13. Indemnity. Buyer agrees to defend, indemnify, release and hold RME, harmless from and against all costs, damages, losses, fines, penalties, expenses (including court costs and reasonable attorney’s fees) and liabilities arising out of claims, demands, or causes of action brought by any person or entity for bodily injury to or death of, any employee of Buyer, contractor, officers, directors, shareholders, subcontractor, agent, invitee, parent, co-owner, co-venturer, co-lessor, partner, subsidiary or affiliate of Buyer (“Buyer Group”), or for damage to or loss of property owned or leased by Buyer Group, which injury, death, damage, liability, claim, demand or loss arises out of or is incidental to the performance of this Agreement, or in any way is related to the use of the Equipment whether by Buyer Group or another end user, REGARDLESS OF WHETHER CAUSED BY DEFECTS IN MATERIALS AND WORKMANSHIP OR FAILURE OF THE EQUIPMENT OR SERVICES, OR THE NEGLIGENCE, IN ANY FORM, OR FAULT, OR STRICT LIABILITY OF RME, OR ANY OTHER PERSON NATURAL OR OTHERWISE, ANY DEFECT IN ANY PREMISES WHETHER PRE-EXISTING THIS CONTRACT OR NOT AND WHETHER SUCH DAMAGES, LOSSES, INJURIES, LIABILITIES, CLAIMS OR DEMANDS ARISE FROM TORT, CONTRACT, QUASI-CONTRACT OR OTHERWISE.

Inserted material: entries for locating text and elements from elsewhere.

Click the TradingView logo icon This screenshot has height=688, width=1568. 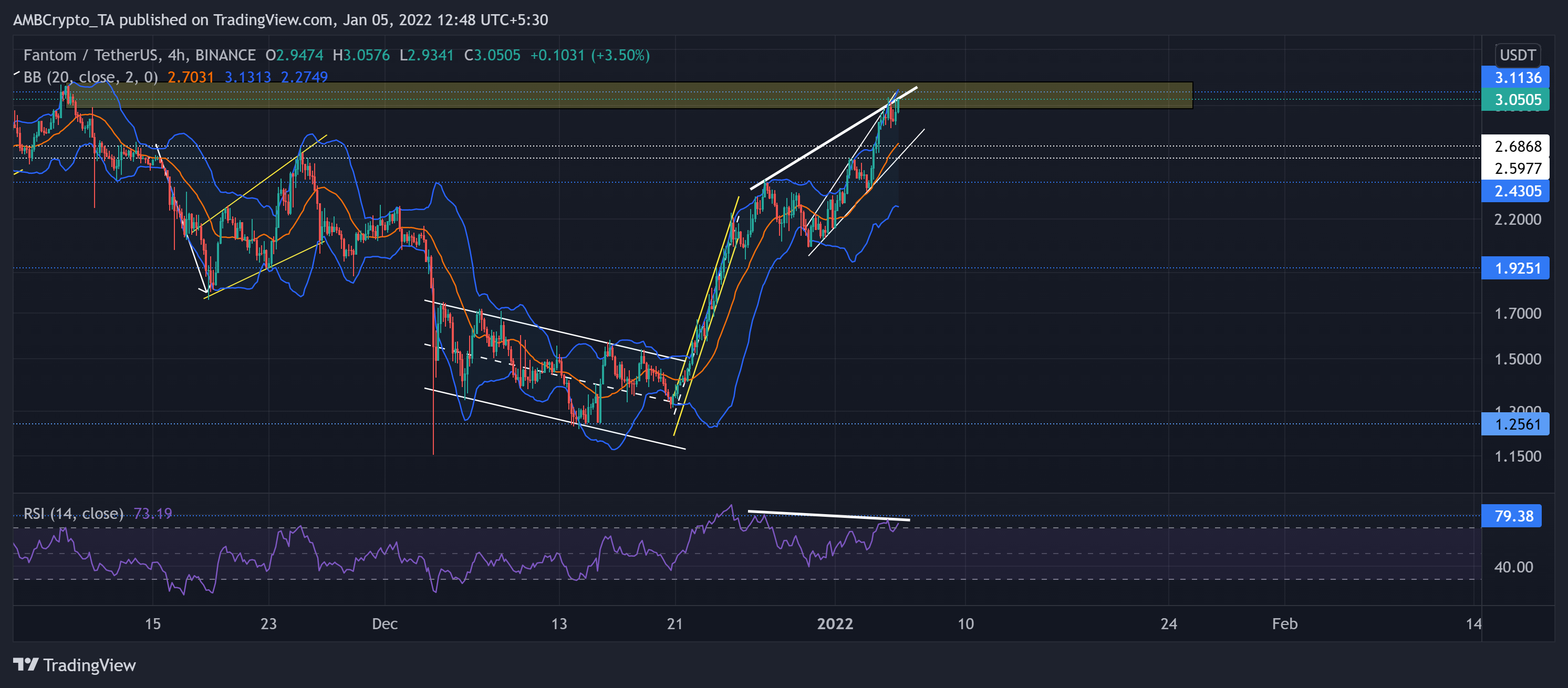(x=26, y=664)
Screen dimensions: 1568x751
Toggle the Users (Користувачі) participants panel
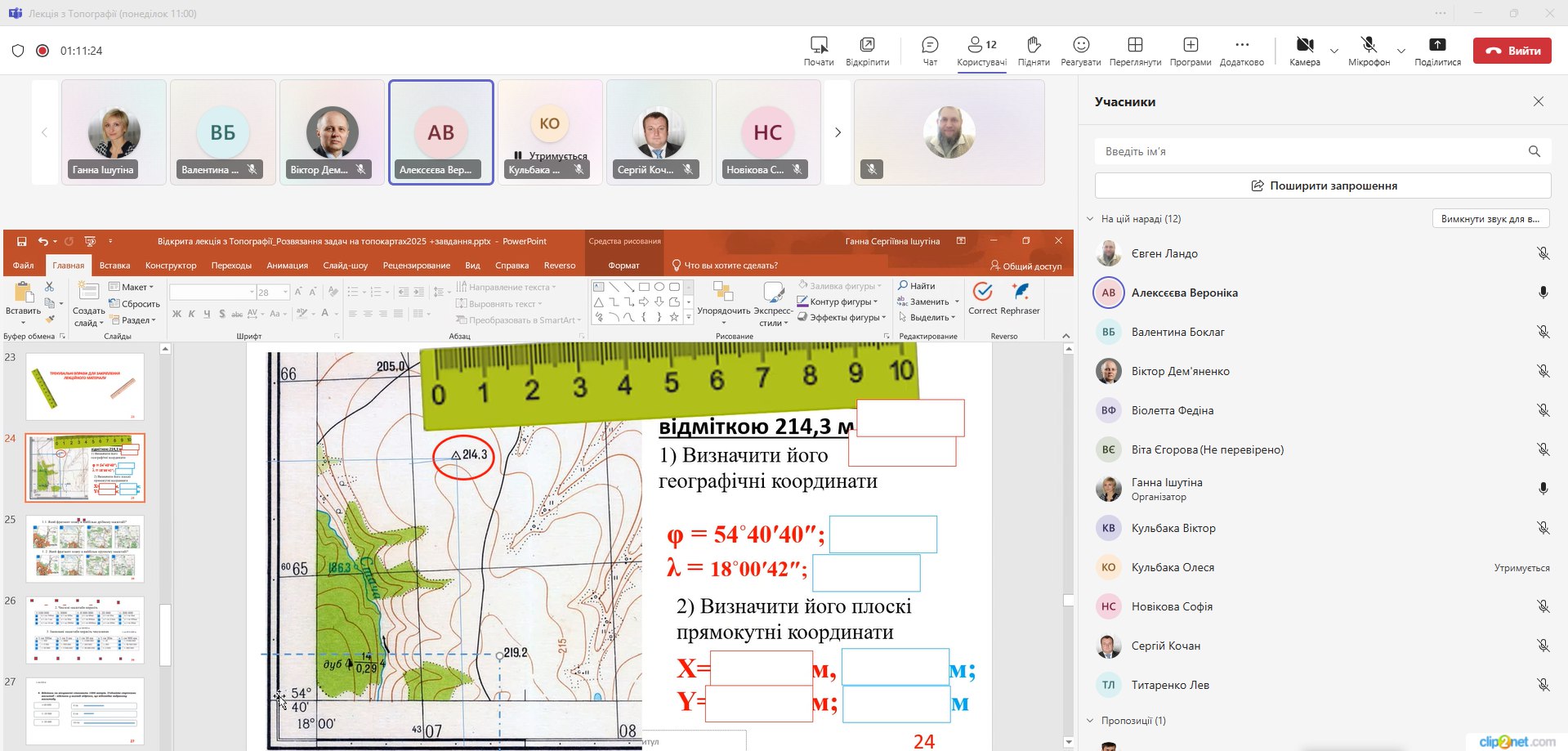coord(981,45)
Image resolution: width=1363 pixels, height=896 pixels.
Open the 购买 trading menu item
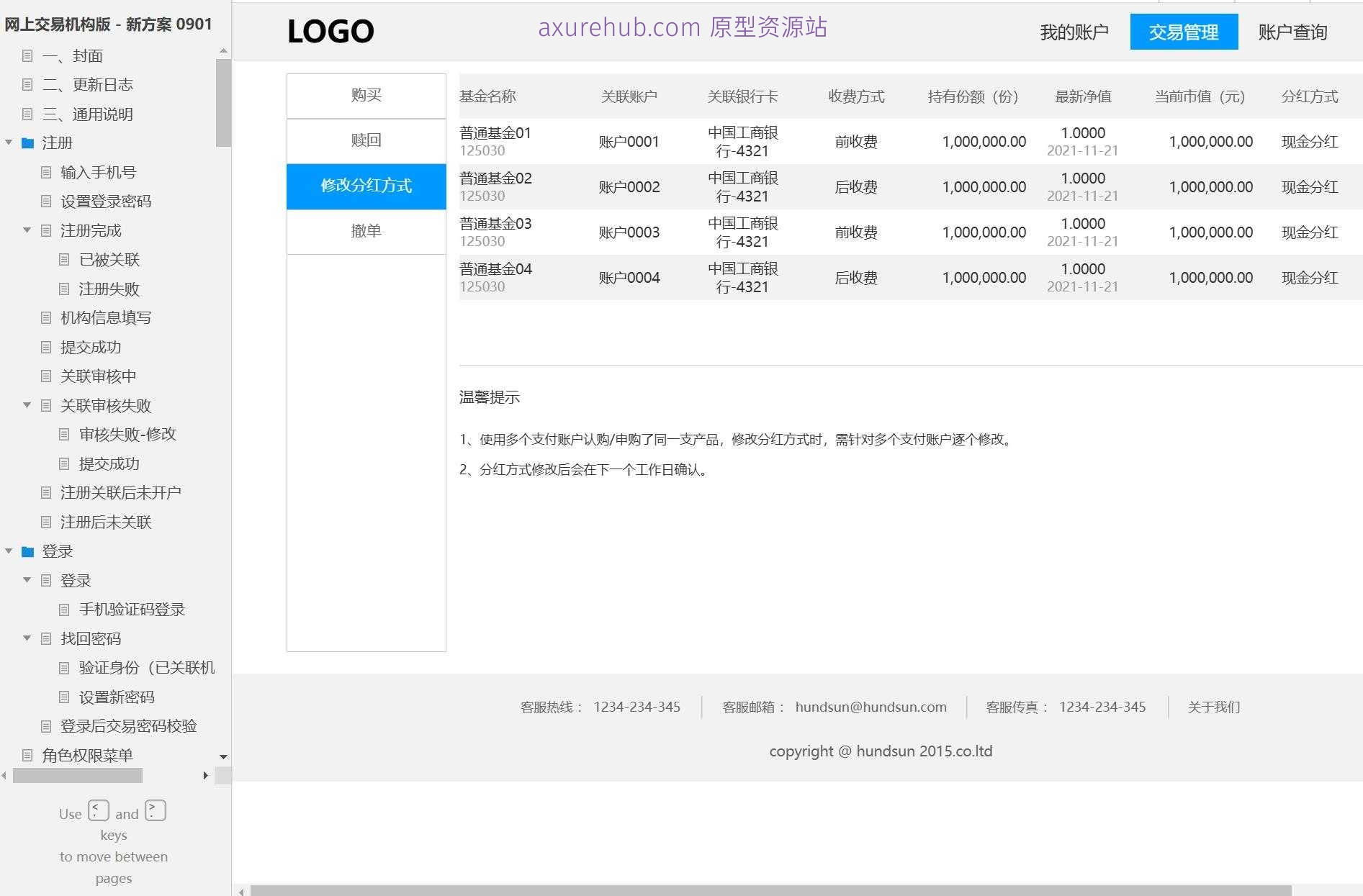pos(366,95)
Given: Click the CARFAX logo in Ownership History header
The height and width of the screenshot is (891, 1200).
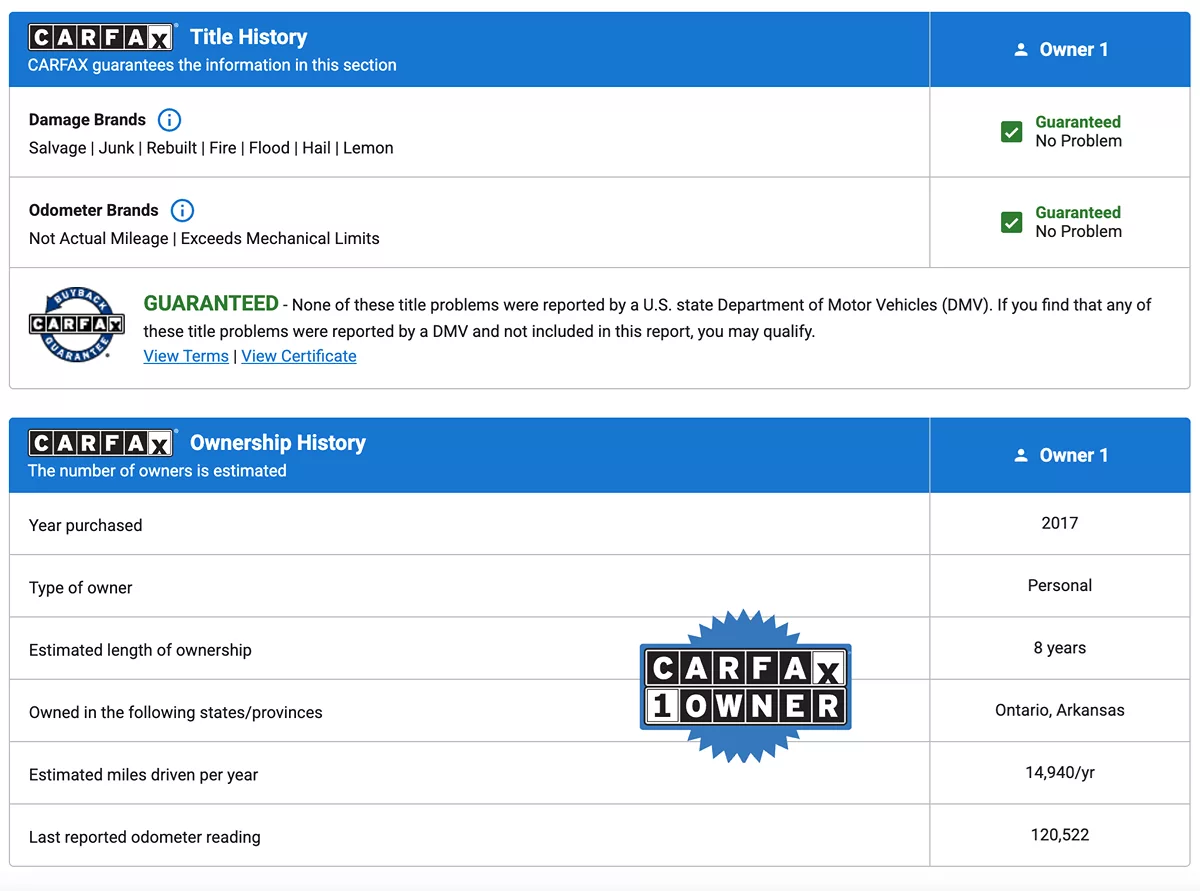Looking at the screenshot, I should click(101, 443).
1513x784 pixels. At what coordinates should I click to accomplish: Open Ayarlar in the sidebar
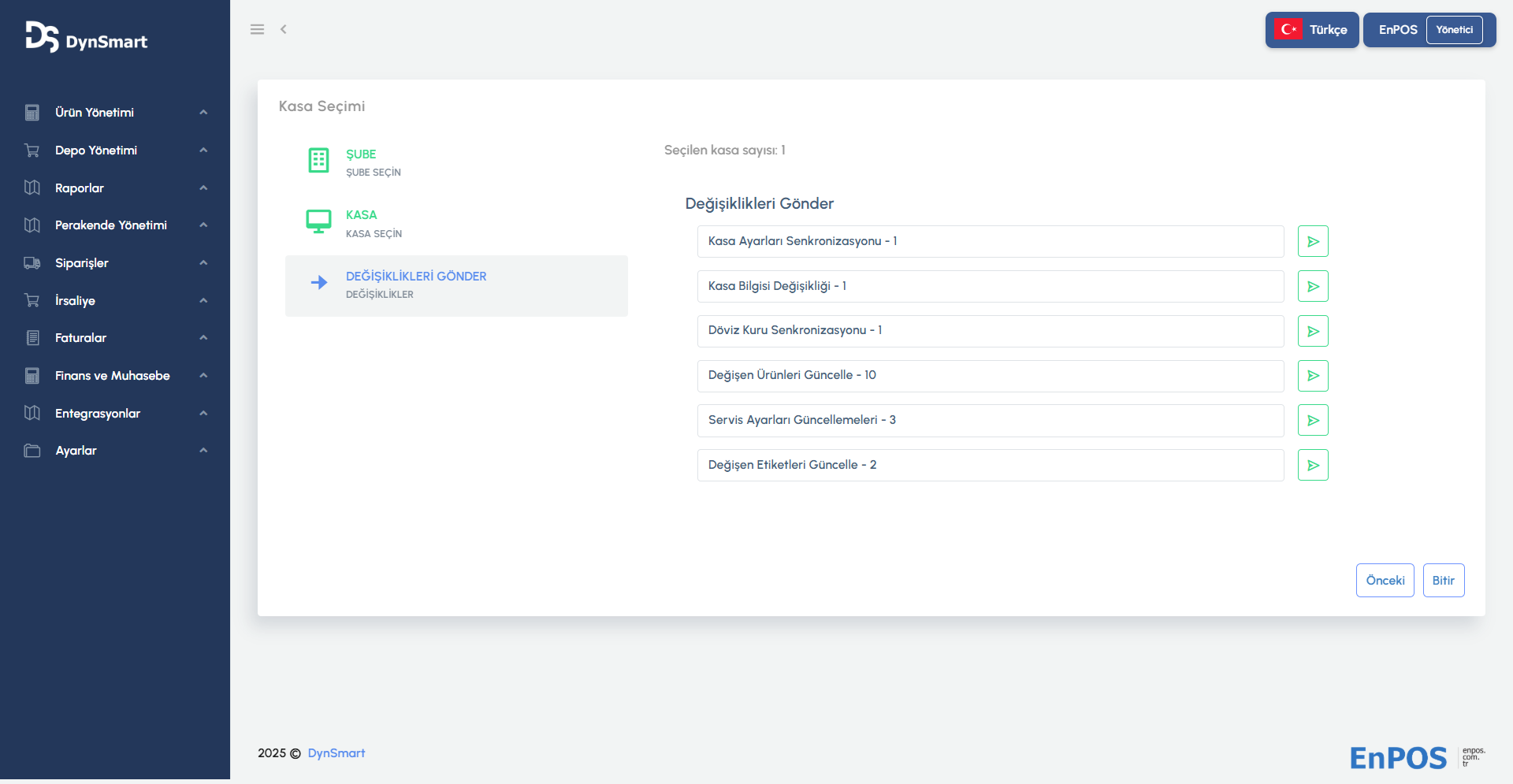pyautogui.click(x=76, y=451)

The indemnification provided hereunder shall be effective to the maximum extent permitted by applicable law. The parties agree that in the event any law is enacted in any state, the laws of which are applied to this Agreement that limits in any way the extent to which indemnification may be provided to an indemnitee, then this agreement shall automatically be amended to provide that the indemnification provided hereunder shall extend to the maximum extent permitted by applicable law. The parties agree that the foregoing indemnity obligations shall be supported by equal amounts of insurance or qualified self-insurance maintained by Buyer, respectively, which shall be no less than the amounts of insurance set forth in Section 14.
14. Insurance. Buyer agree to procure and maintain, at its sole expense, policies of insurance or qualified self- insurance, no less than the following minimum limits and have RME named as additional insured: Workers Compensation Statutory; Employer’s Liability $1,000,000 per occurrence; Comprehensive General Liability Combined Single Limits for Bodily Injury and Property Damage shall be $1,000,000 per occurrence; Automobile Liability Combined Single Limit for Bodily Injury and Property Damage of $1,000,000 per occurrence.
It is understood that to the extent of Buyer’s indemnity obligations under this agreement, its policies shall be primary and shall receive no contribution from any insurance policies maintained by or on behalf of RME. Buyer, on request, shall furnish the other party with insurance certificates evidencing the aforementioned minimum limits of insurance. Such insurance certificates shall state that insurers shall endeavor to give RME thirty (30) days’ written notice in the event of any material change in or cancellation of the aforementioned insurance policies.
15. Miscellaneous. RME's rights and remedies herein are cumulative and in addition to all other rights and remedies available at law or in equity. Failure to enforce any provision of these Terms and Conditions will not be construed as a waiver of such provision or any other provision nor of the right to enforce such provisions. The invalidity, in whole or in part, of any provision hereof will not affect the remaining provisions. Any waiver or renunciation of a claim or right arising out of breach must be in writing and signed by the injured party. Section headings are for convenience only, and may not be used in the interpretation hereof.